Michigan Health Exchange Profile
Establishing the Exchange
While Governor Rick Snyder (R) supports the creation of MI Health Marketplace, a nonprofit to oversee the state’s health insurance exchange, he acknowledged on November 16, 2012, that without authorizing legislation, he would plan for a state-federal partnership exchange. The state began moving in the direction of a partnership in August 2012 due to legislative opposition that left the state unable to meet the federal timetable for implementation. Michigan will perform plan management and consumer assistance functions and defer other exchange management functionality to the federal government.
The Governor’s initial recommendation for a state-based exchange was largely informed by the work of the Exchange Steering Committee, which includes representatives from the Department of Community Health, the Office of Financial and Insurance Regulation, and the Department of Technology, Management, and Budget. The Department of Community Health, with the assistance of subcontractors, organized five stakeholder workgroups on Governance; Finance, Reporting, and Evaluation; Technology; Business Operations; and Regulatory and Policy Action, which met between February and April 2011 to plan various aspects of the exchange. The Department of Technology, Management and Budget, with the assistance of subcontractors, developed plans for new technology to establish a MI Health Marketplace portal which would allow for the integration of the exchange with new Medicaid eligibility requirements mandated in the Affordable Care Act (ACA).

· · · · ·

- [Questions]:
1. List the names of the five stakeholder workgroups that the Michigan exchange profile says the Department of Community Health organized.
2. Using the Michigan exchange profile, mark each statement yes or no and quote the words that decide it: (a) The state began moving toward a partnership exchange in August 2012. (b) The stakeholder workgroups met between February and April 2012. (c) The Department of Community Health developed plans for the MI Health Marketplace portal.

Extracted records
· · · · ·

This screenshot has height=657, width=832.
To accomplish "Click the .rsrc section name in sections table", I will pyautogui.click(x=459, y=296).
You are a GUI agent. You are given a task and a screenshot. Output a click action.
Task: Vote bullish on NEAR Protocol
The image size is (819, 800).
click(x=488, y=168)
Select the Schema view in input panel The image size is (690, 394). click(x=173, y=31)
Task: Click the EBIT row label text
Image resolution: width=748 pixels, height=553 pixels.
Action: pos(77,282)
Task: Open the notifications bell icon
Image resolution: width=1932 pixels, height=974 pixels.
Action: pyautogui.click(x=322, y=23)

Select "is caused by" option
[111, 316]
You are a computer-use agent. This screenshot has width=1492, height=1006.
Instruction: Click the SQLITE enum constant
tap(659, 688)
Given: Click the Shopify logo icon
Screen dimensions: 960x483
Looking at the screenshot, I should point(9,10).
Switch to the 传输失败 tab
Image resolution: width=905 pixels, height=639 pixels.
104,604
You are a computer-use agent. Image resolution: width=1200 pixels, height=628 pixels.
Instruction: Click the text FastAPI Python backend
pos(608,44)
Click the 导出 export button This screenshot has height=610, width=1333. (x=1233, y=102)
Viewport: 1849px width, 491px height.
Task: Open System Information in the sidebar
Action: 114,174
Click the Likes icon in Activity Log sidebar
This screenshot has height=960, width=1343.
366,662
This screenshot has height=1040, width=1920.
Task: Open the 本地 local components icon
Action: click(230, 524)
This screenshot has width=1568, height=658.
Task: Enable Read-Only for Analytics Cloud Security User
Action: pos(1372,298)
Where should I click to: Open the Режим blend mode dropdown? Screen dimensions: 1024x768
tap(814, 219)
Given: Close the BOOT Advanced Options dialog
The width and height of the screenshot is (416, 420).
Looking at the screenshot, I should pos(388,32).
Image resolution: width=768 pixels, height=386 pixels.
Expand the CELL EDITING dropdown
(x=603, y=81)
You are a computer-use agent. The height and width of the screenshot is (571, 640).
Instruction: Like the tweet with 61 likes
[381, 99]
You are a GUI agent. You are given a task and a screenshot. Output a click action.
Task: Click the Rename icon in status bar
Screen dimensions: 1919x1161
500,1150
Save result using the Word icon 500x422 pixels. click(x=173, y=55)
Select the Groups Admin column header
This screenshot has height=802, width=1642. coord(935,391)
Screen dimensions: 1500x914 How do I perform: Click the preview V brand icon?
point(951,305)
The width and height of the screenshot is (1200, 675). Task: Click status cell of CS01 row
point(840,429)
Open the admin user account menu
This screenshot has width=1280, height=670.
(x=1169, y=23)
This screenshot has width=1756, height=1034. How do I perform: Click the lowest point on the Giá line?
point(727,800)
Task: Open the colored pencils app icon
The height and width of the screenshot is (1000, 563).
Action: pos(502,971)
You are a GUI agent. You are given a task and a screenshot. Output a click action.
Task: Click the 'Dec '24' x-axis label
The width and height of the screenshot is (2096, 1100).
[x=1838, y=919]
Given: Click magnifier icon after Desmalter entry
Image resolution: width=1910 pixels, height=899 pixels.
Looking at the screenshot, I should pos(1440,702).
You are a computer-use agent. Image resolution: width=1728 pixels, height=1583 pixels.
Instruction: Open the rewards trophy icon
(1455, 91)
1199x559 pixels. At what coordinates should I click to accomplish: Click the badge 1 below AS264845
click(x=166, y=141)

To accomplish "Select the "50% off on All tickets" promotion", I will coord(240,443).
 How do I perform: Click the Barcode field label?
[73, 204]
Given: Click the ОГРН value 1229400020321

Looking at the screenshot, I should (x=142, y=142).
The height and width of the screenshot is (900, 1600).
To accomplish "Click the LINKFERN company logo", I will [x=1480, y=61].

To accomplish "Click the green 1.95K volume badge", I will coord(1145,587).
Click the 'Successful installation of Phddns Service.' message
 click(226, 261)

· · · · ·

- [Exercise solutions]:
1.
1. Governance
2. Finance, Reporting, and Evaluation
3. Technology
4. Business Operations
5. Regulatory and Policy Action

2.
(a) Yes. "The state began moving in the direction of a partnership in August 2012"
(b) No. "met between February and April 2011"
(c) No. "The Department of Technology, Management and Budget, with the assistance of subcontractors, developed plans for new technology to establish a MI Health Marketplace portal"